### Directions
An acceptable answer contains each line of the material, unchanged.

### Source information
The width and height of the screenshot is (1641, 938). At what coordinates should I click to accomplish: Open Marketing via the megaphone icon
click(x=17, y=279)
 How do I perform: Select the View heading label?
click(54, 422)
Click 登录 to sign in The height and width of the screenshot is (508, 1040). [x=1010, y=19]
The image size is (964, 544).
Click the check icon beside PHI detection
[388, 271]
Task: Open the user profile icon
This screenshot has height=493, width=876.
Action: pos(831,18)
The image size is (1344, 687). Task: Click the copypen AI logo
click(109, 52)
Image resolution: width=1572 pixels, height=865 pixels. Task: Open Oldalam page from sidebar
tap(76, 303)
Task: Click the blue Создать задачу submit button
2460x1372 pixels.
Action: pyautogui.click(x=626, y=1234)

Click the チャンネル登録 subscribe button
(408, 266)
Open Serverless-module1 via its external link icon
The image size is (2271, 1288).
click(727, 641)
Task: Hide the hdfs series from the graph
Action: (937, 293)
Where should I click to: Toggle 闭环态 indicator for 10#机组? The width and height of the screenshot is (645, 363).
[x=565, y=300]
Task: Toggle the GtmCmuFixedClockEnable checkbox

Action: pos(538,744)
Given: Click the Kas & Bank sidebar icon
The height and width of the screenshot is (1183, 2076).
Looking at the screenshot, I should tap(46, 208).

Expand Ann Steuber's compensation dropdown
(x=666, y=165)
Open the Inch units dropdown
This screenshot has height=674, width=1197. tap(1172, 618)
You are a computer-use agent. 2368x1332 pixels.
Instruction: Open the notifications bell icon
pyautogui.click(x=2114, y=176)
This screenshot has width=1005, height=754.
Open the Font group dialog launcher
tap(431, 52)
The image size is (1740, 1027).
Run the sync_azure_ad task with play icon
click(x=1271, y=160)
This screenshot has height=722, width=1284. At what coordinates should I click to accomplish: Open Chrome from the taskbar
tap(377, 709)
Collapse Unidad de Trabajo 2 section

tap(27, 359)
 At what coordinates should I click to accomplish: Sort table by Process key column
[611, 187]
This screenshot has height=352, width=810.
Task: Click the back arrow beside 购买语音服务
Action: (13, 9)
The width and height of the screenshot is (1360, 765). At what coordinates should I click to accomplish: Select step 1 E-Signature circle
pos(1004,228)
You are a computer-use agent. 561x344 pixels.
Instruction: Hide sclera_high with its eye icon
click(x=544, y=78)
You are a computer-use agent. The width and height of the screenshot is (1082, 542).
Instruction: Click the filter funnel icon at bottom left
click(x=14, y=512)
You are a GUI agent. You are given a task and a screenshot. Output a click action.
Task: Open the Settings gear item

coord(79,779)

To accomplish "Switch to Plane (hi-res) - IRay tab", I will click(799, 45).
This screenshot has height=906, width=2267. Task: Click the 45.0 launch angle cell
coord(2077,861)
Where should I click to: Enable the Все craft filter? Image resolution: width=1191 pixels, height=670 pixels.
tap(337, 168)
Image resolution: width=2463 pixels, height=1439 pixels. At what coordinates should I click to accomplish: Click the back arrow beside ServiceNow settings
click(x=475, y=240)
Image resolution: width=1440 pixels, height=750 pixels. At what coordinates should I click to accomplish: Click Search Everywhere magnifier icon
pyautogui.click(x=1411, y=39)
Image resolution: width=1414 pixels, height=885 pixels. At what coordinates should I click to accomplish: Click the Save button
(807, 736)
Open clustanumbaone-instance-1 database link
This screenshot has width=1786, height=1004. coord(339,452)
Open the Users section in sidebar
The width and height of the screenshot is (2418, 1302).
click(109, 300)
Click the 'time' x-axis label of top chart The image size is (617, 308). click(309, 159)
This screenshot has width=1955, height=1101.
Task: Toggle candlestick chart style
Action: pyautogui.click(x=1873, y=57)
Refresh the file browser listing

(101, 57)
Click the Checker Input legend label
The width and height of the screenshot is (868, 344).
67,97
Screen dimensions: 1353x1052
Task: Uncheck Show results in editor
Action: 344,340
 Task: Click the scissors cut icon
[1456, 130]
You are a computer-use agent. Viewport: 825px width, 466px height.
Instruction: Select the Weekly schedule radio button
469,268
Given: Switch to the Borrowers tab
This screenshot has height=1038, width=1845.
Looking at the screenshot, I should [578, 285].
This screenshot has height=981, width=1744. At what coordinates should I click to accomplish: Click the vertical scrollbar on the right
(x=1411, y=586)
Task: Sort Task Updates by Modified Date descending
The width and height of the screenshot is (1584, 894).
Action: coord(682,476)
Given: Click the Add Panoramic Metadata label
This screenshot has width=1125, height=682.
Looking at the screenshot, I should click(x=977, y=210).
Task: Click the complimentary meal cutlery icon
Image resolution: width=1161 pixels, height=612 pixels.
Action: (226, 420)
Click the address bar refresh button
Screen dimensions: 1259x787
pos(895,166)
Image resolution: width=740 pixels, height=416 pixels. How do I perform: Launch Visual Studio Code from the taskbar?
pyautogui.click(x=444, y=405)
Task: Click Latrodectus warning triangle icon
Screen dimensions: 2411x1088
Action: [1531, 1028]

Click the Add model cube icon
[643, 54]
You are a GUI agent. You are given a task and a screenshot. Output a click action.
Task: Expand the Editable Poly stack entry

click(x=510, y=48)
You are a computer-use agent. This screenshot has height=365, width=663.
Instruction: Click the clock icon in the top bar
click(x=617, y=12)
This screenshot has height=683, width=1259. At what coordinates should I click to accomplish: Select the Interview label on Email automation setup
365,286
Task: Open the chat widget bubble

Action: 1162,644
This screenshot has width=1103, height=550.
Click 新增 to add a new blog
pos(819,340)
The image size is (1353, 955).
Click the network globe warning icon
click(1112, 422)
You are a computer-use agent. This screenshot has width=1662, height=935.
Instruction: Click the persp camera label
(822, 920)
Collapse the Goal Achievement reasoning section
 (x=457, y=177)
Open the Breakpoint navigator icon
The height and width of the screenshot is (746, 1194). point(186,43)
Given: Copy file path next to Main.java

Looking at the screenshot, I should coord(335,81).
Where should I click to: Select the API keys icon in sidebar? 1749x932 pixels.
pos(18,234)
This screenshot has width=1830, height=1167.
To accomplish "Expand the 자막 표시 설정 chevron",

### Finished task
The width and height of the screenshot is (1641, 938). At what coordinates should I click to accomplish: Open Marketing via the megaphone icon
click(x=17, y=279)
 How do I perform: Select the View heading label?
click(54, 422)
Click 登录 to sign in The height and width of the screenshot is (508, 1040). [x=1010, y=19]
The image size is (964, 544).
Click the check icon beside PHI detection
[388, 271]
Task: Open the user profile icon
This screenshot has height=493, width=876.
Action: pos(831,18)
The image size is (1344, 687). Task: Click the copypen AI logo
click(109, 52)
Image resolution: width=1572 pixels, height=865 pixels. Task: Open Oldalam page from sidebar
tap(76, 303)
Task: Click the blue Создать задачу submit button
2460x1372 pixels.
Action: pyautogui.click(x=626, y=1234)

Click the チャンネル登録 subscribe button
(408, 266)
Open Serverless-module1 via its external link icon
The image size is (2271, 1288).
click(727, 641)
Task: Hide the hdfs series from the graph
Action: (937, 293)
Where should I click to: Toggle 闭环态 indicator for 10#机组? The width and height of the screenshot is (645, 363).
[x=565, y=300]
Task: Toggle the GtmCmuFixedClockEnable checkbox

Action: pos(538,744)
Given: Click the Kas & Bank sidebar icon
The height and width of the screenshot is (1183, 2076).
Looking at the screenshot, I should tap(46, 208).

Expand Ann Steuber's compensation dropdown
(x=666, y=165)
Open the Inch units dropdown
This screenshot has height=674, width=1197. tap(1172, 618)
You are a computer-use agent. 2368x1332 pixels.
Instruction: Open the notifications bell icon
pyautogui.click(x=2114, y=176)
This screenshot has width=1005, height=754.
Open the Font group dialog launcher
tap(431, 52)
The image size is (1740, 1027).
Run the sync_azure_ad task with play icon
click(x=1271, y=160)
This screenshot has height=722, width=1284. At what coordinates should I click to accomplish: Open Chrome from the taskbar
tap(377, 709)
Collapse Unidad de Trabajo 2 section

tap(27, 359)
 At what coordinates should I click to accomplish: Sort table by Process key column
[611, 187]
This screenshot has height=352, width=810.
Task: Click the back arrow beside 购买语音服务
Action: (13, 9)
The width and height of the screenshot is (1360, 765). At what coordinates should I click to accomplish: Select step 1 E-Signature circle
pos(1004,228)
You are a computer-use agent. 561x344 pixels.
Instruction: Hide sclera_high with its eye icon
click(x=544, y=78)
You are a computer-use agent. The width and height of the screenshot is (1082, 542).
Instruction: Click the filter funnel icon at bottom left
click(x=14, y=512)
You are a GUI agent. You are given a task and a screenshot. Output a click action.
Task: Open the Settings gear item

coord(79,779)

To accomplish "Switch to Plane (hi-res) - IRay tab", I will click(799, 45).
This screenshot has height=906, width=2267. Task: Click the 45.0 launch angle cell
coord(2077,861)
Where should I click to: Enable the Все craft filter? Image resolution: width=1191 pixels, height=670 pixels.
tap(337, 168)
Image resolution: width=2463 pixels, height=1439 pixels. At what coordinates should I click to accomplish: Click the back arrow beside ServiceNow settings
click(x=475, y=240)
Image resolution: width=1440 pixels, height=750 pixels. At what coordinates should I click to accomplish: Click Search Everywhere magnifier icon
pyautogui.click(x=1411, y=39)
Image resolution: width=1414 pixels, height=885 pixels. At what coordinates should I click to accomplish: Click the Save button
(807, 736)
Open clustanumbaone-instance-1 database link
This screenshot has width=1786, height=1004. coord(339,452)
Open the Users section in sidebar
The width and height of the screenshot is (2418, 1302).
click(109, 300)
Click the 'time' x-axis label of top chart The image size is (617, 308). click(309, 159)
This screenshot has width=1955, height=1101.
Task: Toggle candlestick chart style
Action: pyautogui.click(x=1873, y=57)
Refresh the file browser listing

(101, 57)
Click the Checker Input legend label
The width and height of the screenshot is (868, 344).
67,97
Screen dimensions: 1353x1052
Task: Uncheck Show results in editor
Action: 344,340
 Task: Click the scissors cut icon
[1456, 130]
You are a computer-use agent. Viewport: 825px width, 466px height.
Instruction: Select the Weekly schedule radio button
469,268
Given: Switch to the Borrowers tab
This screenshot has height=1038, width=1845.
Looking at the screenshot, I should [578, 285].
This screenshot has height=981, width=1744. At what coordinates should I click to accomplish: Click the vertical scrollbar on the right
(x=1411, y=586)
Task: Sort Task Updates by Modified Date descending
The width and height of the screenshot is (1584, 894).
Action: coord(682,476)
Given: Click the Add Panoramic Metadata label
This screenshot has width=1125, height=682.
Looking at the screenshot, I should click(x=977, y=210).
Task: Click the complimentary meal cutlery icon
Image resolution: width=1161 pixels, height=612 pixels.
Action: (226, 420)
Click the address bar refresh button
Screen dimensions: 1259x787
pos(895,166)
Image resolution: width=740 pixels, height=416 pixels. How do I perform: Launch Visual Studio Code from the taskbar?
pyautogui.click(x=444, y=405)
Task: Click Latrodectus warning triangle icon
Screen dimensions: 2411x1088
Action: [1531, 1028]

Click the Add model cube icon
[643, 54]
You are a GUI agent. You are given a task and a screenshot. Output a click action.
Task: Expand the Editable Poly stack entry

click(x=510, y=48)
You are a computer-use agent. This screenshot has height=365, width=663.
Instruction: Click the clock icon in the top bar
click(x=617, y=12)
This screenshot has height=683, width=1259. At what coordinates should I click to accomplish: Select the Interview label on Email automation setup
365,286
Task: Open the chat widget bubble

Action: 1162,644
This screenshot has width=1103, height=550.
Click 新增 to add a new blog
pos(819,340)
The image size is (1353, 955).
Click the network globe warning icon
click(1112, 422)
You are a computer-use agent. This screenshot has width=1662, height=935.
Instruction: Click the persp camera label
(822, 920)
Collapse the Goal Achievement reasoning section
 (x=457, y=177)
Open the Breakpoint navigator icon
The height and width of the screenshot is (746, 1194). point(186,43)
Given: Copy file path next to Main.java

Looking at the screenshot, I should coord(335,81).
Where should I click to: Select the API keys icon in sidebar? 1749x932 pixels.
pos(18,234)
This screenshot has width=1830, height=1167.
To accomplish "Expand the 자막 표시 설정 chevron",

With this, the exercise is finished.